For tumor specific immune profiling, tumor draining lymph nodes (LN) were collected from CT26 tumor bearing mice that were treated as indicated. The LNs were dissociated using a syringe plunger and 70uM filter and washed using fluorescence-activated cell sorting (FACS) buffer from Thermo Fisher Scientific. Cell suspensions were then RBC lysed, washed, and resuspended in FACS buffer for downstream analysis.

Flow cytometric acquisition and analysis

For all experiments utilizing flow cytometry, single cell suspensions were prepared and extensively filtered prior to acquisition. Single staining controls of ultracomp beads from Thermo Fisher Scientific were used to set compensation matrix for each experiment. Negative gates were determined using appropriate Fluorescence Minus One or isotype controls as appropriate. Prior to antibody staining, Zombie Aqua live/dead from BioLegend (San Diego, CA, USA) was used to dead cells. Fc Block was used prior to antibody staining. Antibody and tetramer dilutions were determined through titration. All samples were acquired on a 13-color B-Y-R-V CytoFLEX S from Beckman Coulter (Brea, CA, USA). Compensation was generated using single-staining controls and CytExpert 2.0 software from Beckman Coulter. Analysis was performed using either CytExpert 2.0 or FlowJo v10 from BD Biosciences (Franklin Lakes, NJ, USA). All antibodies used in the analysis can be found in Table 1.

Intracellular staining

To stain for intracellular cytokines, samples were incubated with PMA/Ionomycin cell stimulation cocktail and Brefeldin A + Monensin Golgi Plug from Thermo Fisher Scientific for 4 h at 37 °C. Cells were then collected and prepared as described in the flow cytometry section. Prior to intracellular staining, cells were permeabilized using eBioscience Foxp3 / Transcription Factor Staining Buffer Set from Thermo Fisher Scientific and stained for intracellular cytokines.

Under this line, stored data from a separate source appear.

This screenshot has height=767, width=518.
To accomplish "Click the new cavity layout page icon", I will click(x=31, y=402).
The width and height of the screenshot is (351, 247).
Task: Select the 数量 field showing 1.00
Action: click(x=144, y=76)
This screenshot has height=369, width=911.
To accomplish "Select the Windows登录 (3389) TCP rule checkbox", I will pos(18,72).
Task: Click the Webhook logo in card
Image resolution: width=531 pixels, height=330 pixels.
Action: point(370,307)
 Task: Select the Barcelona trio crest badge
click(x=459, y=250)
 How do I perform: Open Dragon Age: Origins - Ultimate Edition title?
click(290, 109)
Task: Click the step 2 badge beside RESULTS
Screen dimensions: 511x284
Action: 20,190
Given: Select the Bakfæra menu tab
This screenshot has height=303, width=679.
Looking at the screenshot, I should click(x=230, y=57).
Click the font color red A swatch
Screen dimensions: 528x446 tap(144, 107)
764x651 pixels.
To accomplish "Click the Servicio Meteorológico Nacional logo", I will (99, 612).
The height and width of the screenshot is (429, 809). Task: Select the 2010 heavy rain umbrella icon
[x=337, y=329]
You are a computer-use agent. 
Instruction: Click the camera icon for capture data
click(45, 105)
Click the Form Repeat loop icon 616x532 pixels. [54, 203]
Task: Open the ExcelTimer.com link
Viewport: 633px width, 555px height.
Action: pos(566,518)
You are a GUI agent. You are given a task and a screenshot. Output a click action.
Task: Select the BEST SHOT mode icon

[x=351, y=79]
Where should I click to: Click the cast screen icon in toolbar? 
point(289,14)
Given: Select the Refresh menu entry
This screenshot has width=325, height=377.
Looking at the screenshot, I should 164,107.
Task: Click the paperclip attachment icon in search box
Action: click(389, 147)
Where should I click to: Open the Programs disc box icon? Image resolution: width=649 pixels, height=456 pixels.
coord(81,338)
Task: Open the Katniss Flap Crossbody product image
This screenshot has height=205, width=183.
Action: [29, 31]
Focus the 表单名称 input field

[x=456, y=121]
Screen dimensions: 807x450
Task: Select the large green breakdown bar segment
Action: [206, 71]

Generation of fluorescent Alb-IL2

Alb-IL2 was labeled using Alexa Fluor 647 NHS Ester (Succinimidyl Ester) from Thermo Fisher Scientific according to manufacturer’s instructions. Free dye was removed using a 7000 Da MW Zebra Spin Desalting Column from Thermo Fisher Scientific.

In vivo imaging system (IVIS) imaging

The trafficking of Alexa-647-Alb-IL2 and luminescent Salmonella SL7207 was observed using IVIS Series 2000 from PerkinElmer (Waltham, MA, USA). Alb-IL2 was labeled using Alexa Fluor 647 NHS Ester (Succinimidyl Ester) from Thermo Fisher Scientific according to manufacturer’s instructions. 50ug of protein was injected intravenously through the retroorbital sinus. After 18 h, mice were euthanized and the tumor, spleen, lymph nodes, and liver were removed and immediately imaged via the IVIS Spectrum with the following settings: 10 s exposure, excitation filter blocked, emission filter open, FOV 22.7, Binning: 8. Fluorescent signals from Alexa-647-Alb-IL2 were quantified as average radiance using Living Image 3.0 Software by Xenogen (Alameda, CA, USA). Bioluminescence imaging of Luminescent Salmonella SL7207 was conducted on the IVIS Spectrum with the following settings: 5 s exposure, excitation filter blocked, emission filter open, FOV 22.7, Binning: 8. Luminescent signals were quantified as average radiance using Living Image 3.0 Software by Xenogen.

Statistical analysis

All data are expressed as means ± standard error of the mean (S.E.M). Results for flow cytometry analysis, IVIS imaging, and tumor treatment experiments were evaluated by analysis of variance (one-way ANOVA) and the Tukey–Kramer multiple comparison test where appropriate. Comparisons between individual data points were made using Student’s t-tests. Survival analysis was performed using Kaplan–Meier survival curves and log-rank tests. All P values < 0.05 were considered significant. Of note, *, **, ***, and *** indicate P values less than 0.05, 0.01, 0.001, and 0.0001 respectively. NS, not significant. All statistical calculations were performed in GraphPad Prism 9.